Ironic then that I should be writing this from Japan, the politest nation on earth.  The ticket inspector just bowed at the whole carriage in case we didn’t feel respected enough cruising along at 230km per hour in luxurious comfort (though me tapping away on the keyboard is hopefully ruining it for some people).  Tokyoites are so polite, that even when you’re a gormless tourist blocking their path while they rush around, they will go out of their way to get out of your way (and there’s a lot of getting out of ways in that place).  People in Osaka are a bit more prepared to shove but, either way, it’s hard to picture this nation ruling California under an iron thumb.  But it’s all about creative license and this has really just been another excuse to brag about my travels.
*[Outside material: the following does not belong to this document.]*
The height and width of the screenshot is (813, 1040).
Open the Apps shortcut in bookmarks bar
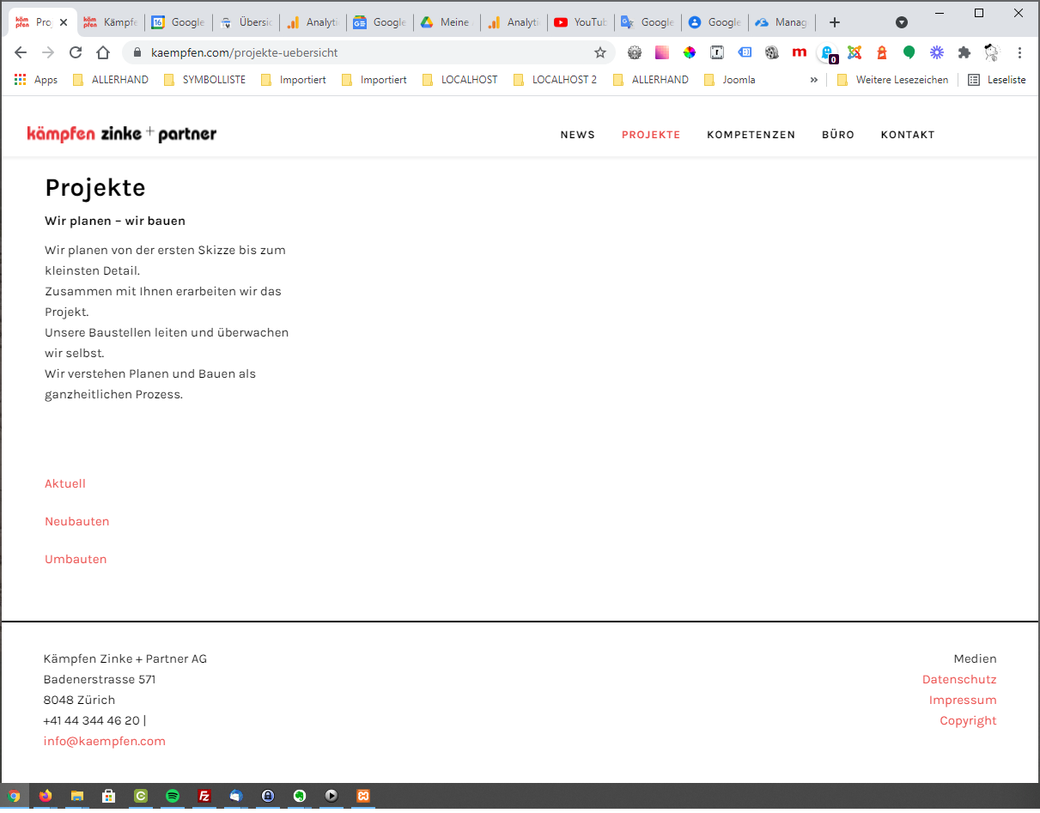(x=36, y=80)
But, the question I hear you all asking is who is this man and what’s this high castle that he’s in?  Well, I can’t really work that bit out.  People in the show keep finding films that seem to show our reality (I think) of the war’s end.  Not clips of box office-gold Dunkirk featuring Harry Styles with wet-look hair, but old newsreels and that.  Suddenly, the drama is poised to take a potential shift into the paranormal – are the characters about to try and swap their reality?  I’m asking it as a question as I haven’t followed the plot as closely as I should, as the pace can be a little slow and people keep Whatsapping me.  In the background, a threat also builds from the deteriorating relationship between the world’s two superpowers, Japan and Germany, so nuclear war might arrive before anyone has a chance to get in the high castle and find this man with the films.  Keep up.


Ethically, I know questions have been asked about whether it’s right to imagine alternatives to history where the baddies won.  HBO and Amazon have both caused controversy with their reported development about shows where the American Civil War ends up with the shoe on the other foot.  It’s not a new phenomenon.  Robert Harris’s amazing book, Fatherland, uses a Nazi victory as the setting decades later for a story whose incredible narrative tension is only possible because of its framing.  There’s also SSGB by Len Deighton, a very dated spy classic, ripe with period misogyny, recently turned into a drama by the BBC where everyone mumbled their lines so much I had to give up.  With The Man In The High Castle, you’re rooting very much for the characters who represent opposition to the regimes in which they find themselves.  Even those who probably loved the evil at first are seen to be having second thoughts, so it doesn’t feel like Amazon is asking us to look at what we could have had in an attempt to cause a Nazi uprising.

Hopefully these ramblings have given some insight into the mystery and intrigue available to those who take up the challenge of watching The Man In The High Castle.  In fact, I’ve just read them back and they make hardly any sense at all, so it’s a tick in that box as far as I am concerned.  Most importantly, I’ve proved I don’t just watch Netflix.